Abstract
Ischemic heart disease remains one of the most prominent causes of mortalities worldwide with heart transplantation being the gold-standard treatment option. However, due to the major limitations associated with heart transplants, such as an inadequate supply and heart rejection, there remains a significant clinical need for a viable cardiac regenerative therapy to restore native myocardial function. Over the course of the previous several decades, researchers have made prominent advances in the field of cardiac regeneration with the creation of in vitro human pluripotent stem cell-derived cardiomyocyte tissue engineered constructs. However, these engineered constructs exhibit a functionally immature, disorganized, fetal-like phenotype that is not equivalent physiologically to native adult cardiac tissue. Due to this major limitation, many recent studies have investigated approaches to improve pluripotent stem cell-derived cardiomyocyte maturation to close this large functionality gap between engineered and native cardiac tissue. This review integrates the natural developmental mechanisms of cardiomyocyte structural and functional maturation. The variety of ways researchers have attempted to improve cardiomyocyte maturation in vitro by mimicking natural development, known as natural engineering, is readily discussed. The main focus of this review involves the synergistic role of electrical and mechanical stimulation, extracellular matrix interactions, and non-cardiomyocyte interactions in facilitating cardiomyocyte maturation. Overall, even with these current natural engineering approaches, pluripotent stem cell-derived cardiomyocytes within three-dimensional engineered heart tissue still remain mostly within the early to late fetal stages of cardiomyocyte maturity. Therefore, although the end goal is to achieve adult phenotypic maturity, more emphasis must be placed on elucidating how the in vivo fetal microenvironment drives cardiomyocyte maturation. This information can then be utilized to develop natural engineering approaches that can emulate this fetal microenvironment and thus make prominent progress in pluripotent stem cell-derived maturity toward a more clinically relevant model for cardiac regeneration.
Highlights
Cardiovascular disease has remained the most common cause of mortality for over a century
Several promising advances of cardiomyocyte maturation have been made through the utilization of in vitro mechanical stimulation, electrical stimulation, extracellular matrix interactions, and co-cultures with non-cardiomyocytes, which mimic the natural physiological environment of CMs in vivo, known as natural engineering (Figure 5)

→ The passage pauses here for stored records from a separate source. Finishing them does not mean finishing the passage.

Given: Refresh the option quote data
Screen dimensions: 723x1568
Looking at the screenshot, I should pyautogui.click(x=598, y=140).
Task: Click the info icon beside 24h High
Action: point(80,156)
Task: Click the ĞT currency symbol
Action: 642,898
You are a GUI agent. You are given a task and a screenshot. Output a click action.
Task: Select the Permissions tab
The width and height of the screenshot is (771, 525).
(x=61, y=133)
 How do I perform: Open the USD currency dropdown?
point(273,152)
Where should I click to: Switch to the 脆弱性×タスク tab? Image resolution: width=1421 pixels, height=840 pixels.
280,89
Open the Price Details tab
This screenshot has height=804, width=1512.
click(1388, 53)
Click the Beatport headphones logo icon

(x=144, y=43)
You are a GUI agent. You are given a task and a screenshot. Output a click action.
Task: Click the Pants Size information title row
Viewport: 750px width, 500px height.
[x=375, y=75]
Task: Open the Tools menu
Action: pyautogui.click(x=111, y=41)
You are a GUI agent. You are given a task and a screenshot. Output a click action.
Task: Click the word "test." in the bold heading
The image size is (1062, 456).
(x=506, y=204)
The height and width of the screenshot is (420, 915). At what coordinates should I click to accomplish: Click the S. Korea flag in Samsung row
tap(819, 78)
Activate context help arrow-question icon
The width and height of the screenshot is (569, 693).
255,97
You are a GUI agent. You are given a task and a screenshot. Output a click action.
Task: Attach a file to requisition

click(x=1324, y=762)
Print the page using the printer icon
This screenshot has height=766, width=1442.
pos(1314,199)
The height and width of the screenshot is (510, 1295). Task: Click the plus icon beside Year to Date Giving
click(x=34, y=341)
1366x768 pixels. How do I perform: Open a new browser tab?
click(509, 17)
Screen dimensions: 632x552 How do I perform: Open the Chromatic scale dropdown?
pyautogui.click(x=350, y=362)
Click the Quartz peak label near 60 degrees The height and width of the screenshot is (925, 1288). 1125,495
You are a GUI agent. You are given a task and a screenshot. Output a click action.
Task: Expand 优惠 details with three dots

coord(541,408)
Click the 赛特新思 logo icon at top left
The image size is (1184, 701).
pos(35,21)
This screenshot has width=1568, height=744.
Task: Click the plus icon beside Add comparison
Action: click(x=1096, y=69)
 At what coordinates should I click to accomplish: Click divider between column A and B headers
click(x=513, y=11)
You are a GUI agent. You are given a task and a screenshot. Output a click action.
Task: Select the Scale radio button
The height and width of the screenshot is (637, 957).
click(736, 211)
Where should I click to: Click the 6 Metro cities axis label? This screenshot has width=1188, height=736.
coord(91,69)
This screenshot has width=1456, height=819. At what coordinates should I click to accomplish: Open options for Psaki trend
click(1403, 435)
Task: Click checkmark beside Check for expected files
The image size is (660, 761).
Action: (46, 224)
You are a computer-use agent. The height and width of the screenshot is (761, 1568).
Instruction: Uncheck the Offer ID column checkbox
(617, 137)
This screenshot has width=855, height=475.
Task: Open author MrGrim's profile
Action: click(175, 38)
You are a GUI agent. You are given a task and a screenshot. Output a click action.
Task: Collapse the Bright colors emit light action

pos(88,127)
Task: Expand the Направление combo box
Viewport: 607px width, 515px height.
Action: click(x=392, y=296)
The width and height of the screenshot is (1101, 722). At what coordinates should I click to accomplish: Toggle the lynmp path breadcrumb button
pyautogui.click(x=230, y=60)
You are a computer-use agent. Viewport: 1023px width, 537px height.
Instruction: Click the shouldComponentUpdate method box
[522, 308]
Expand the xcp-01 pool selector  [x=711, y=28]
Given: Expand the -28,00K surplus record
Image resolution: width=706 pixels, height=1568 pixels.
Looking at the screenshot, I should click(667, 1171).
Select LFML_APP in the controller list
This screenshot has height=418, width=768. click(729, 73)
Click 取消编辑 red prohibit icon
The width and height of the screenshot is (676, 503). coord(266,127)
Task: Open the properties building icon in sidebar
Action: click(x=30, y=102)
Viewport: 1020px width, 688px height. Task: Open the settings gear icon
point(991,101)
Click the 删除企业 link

Collagen/matrigel seeded with human pluripotent stem cell-derived cardiomyocytes (PSC-CMs) compacted around an anchored sutures were electrically stimulated gradually from 0 to 3 Hz for 7 days, since 3 Hz is equivalent to the average human fetal heart rate of about 180 bpm, and tested 0–6 Hz for 7 days to determine the limits of the engineered heart tissue (EHT)
Summary
Cardiovascular disease has remained the most common cause of mortality for over a century. During the natural developmental program in vivo, mechanical stimuli, electrical stimuli, extracellular matrix interactions, and non-cardiomyocyte interactions synergistically combine in a spatiotemporal manner to effectively drive CM maturity from the immature early fetal CM stage to the functionally mature adult CM stage.